We put the tires back on and I torqued the lug nuts to 100 ft. lbs.  The tires, prior to our making any adjustments, looked as though they were pointing in two different directions.  Before we got down to making any accurate measurements, we needed to get them both pointing toward the front of the vehicle.  With the clamps still loose, we turned the tie-rod and brought the tires more towards the front of the vehicle.  We also turned on the adjusting sleeve on the drag link (near the pitman arm), with the steering wheel near its center of travel, to further get the tires and wheels into a more correct relationship with each other.  OK....things were looking a bit better now.


With axle supported just enough to allow the wheels to freely spin, Scott spun the tire while I painted a striped down the tire using some grey primer.  We needed to lay down a clealry visible background for our measurements that we were about ready to start.
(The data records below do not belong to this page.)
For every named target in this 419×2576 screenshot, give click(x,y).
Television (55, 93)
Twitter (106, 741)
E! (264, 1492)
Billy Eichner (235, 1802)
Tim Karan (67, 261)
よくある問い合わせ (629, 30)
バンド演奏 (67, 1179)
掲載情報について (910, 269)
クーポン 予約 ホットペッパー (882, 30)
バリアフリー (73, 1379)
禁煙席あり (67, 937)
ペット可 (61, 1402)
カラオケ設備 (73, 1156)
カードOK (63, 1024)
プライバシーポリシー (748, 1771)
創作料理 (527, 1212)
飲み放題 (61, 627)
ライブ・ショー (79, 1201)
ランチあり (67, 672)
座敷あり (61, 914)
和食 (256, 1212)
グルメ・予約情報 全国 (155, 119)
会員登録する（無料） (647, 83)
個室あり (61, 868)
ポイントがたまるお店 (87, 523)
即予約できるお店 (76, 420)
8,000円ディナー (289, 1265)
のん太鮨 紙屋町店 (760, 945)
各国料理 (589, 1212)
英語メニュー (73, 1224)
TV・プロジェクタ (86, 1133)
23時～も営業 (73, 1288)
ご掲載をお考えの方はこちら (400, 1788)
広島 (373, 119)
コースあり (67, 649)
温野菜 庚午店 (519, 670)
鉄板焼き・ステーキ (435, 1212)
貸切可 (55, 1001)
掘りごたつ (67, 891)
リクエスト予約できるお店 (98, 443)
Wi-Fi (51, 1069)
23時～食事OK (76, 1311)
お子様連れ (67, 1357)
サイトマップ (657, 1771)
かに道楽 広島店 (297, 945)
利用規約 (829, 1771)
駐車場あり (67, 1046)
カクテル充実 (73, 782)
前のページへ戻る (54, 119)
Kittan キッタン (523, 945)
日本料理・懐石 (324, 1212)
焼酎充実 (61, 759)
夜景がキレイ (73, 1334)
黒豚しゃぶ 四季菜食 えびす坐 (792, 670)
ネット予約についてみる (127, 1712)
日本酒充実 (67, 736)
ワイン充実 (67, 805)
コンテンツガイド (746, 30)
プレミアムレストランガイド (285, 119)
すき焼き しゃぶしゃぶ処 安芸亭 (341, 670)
I slid a milk crate up to the tire and grabbed a Phillips screw driver (with a good pointy tip).  As Scott continued to spin the tire, I carefully scribed a line on the freshly painted tire.  You can see it in the picture.  Note that you can NOT move the screw drier (or what ever you decide to use) while doing this.  The key is that you will have a line on the tire that runs perfectly around the tire in a straight line.  This is done on both tires.  The result will be a thin fine line on each tire that we will then use as our measuring points.


Select a point half way up the height of the tire (on both sides) and measure the distance between the lines at that spot.  Note the exact measurement as accurately as you can (yes, 1/32 of an inch will make a difference here).  Now, move the tape measure to the back side of the tires.  Again, select a point half way up the height of the tire and take your measure, just as you did on the front side.  For a 35" tire, the correct toe-in measurement will have your the front and rear measurements differing by slightly more than 1/8" (with the front measurement being the smaller of the two).  I guess I should say that this is MY correct toe-in measurement.  You can obviously set yours up for what ever you want.  Some folks like no toe-in at all.  (I tried this and found that my TJ wanders just a bit on the highway when set up this way.)  

It makes no difference what the actual measurements are but only that they differ by approximately 1/8" (I call it "fat" eight inch...again, these are MY measurements).  Continue to turn (adjust) the tie-rod until you obtain the desired toe in.  Now tighten the clamps at each end of the tie rod.  We found we had to "tweak" our tie rod rotation ever so slightly so that the passenger side clamp would properly clear the nearby brackets on the axle.  The Currie instructions mention that you should check this and you want to be sure that you won't have hardware mashing into each other when your suspension cycles while your wheels are turned side to side.  Take your time while you do the toe-in and get it right.